She dialed her dad's number, "Hey there, Daddy-O".
Her dad replied with his usual "Hiya, Stevie" (the "Stevie" always sounds more like "Shtee-bee" when he says it...and he had been calling her that since she was little).
"Um, dad, I'm going to try and not go all emotional on you, but I wanted to talk to you about something. I was driving in my car the other day and something triggered a memory of my Bat Mitzvah...which made me think of you...sitting at the back of the synagogue. It makes me sad to think that we lost a year with each other. If I could do over that year, I would.
Now her dad is not very good at serious emotion. In fact, the only person he's really capable of doing that with is her step mom. She wasn't expecting him to say anything profoundly emotional. The artist in him makes him warm and engaging...but serious conversations are usually averted whenever possible.
"You were mad and I understood why. We were both working out a lot of things and you were so young. It was too much for you."
"Thank you, dad, and I'm not angry about losing that year with you...I'm just sad it happened, sad we can't get it back"

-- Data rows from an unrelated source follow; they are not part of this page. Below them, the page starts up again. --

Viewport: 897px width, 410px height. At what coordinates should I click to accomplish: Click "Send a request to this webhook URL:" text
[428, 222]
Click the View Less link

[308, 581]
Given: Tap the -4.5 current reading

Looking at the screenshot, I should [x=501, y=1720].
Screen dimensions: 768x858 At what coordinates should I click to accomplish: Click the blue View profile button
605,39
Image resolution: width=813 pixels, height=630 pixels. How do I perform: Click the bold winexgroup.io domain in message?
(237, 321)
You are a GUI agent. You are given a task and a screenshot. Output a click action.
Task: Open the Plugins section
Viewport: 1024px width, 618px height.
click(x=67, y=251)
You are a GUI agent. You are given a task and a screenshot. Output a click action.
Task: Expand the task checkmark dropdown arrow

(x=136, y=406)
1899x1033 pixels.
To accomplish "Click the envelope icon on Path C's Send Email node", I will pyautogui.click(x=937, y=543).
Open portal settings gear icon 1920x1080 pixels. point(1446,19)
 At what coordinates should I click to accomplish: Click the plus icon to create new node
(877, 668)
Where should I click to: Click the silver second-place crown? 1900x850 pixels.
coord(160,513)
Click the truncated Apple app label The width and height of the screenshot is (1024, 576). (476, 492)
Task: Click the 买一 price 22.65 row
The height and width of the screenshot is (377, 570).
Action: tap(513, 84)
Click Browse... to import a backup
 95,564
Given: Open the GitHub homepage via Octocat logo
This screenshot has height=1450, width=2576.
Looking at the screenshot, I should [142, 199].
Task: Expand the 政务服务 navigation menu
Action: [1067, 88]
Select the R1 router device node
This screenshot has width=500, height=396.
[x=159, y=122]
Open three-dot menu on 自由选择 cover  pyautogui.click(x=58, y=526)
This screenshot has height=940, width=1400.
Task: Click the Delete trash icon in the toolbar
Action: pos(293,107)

Without hesitation her dad said, "You may have felt like you lost me, but there was not a moment where you felt lost to me. You were always on my mind and I just hoped each day that we'd work it out. And we did. There's no year to make up for because we never really lost each other."
All these years she had stifled any thoughts about what her dad must have felt during that time and more importantly what he felt about her! That year of "loss and abandonment" that she worked so hard to forget suddenly became a gift for their future...built on the strength of his backbone.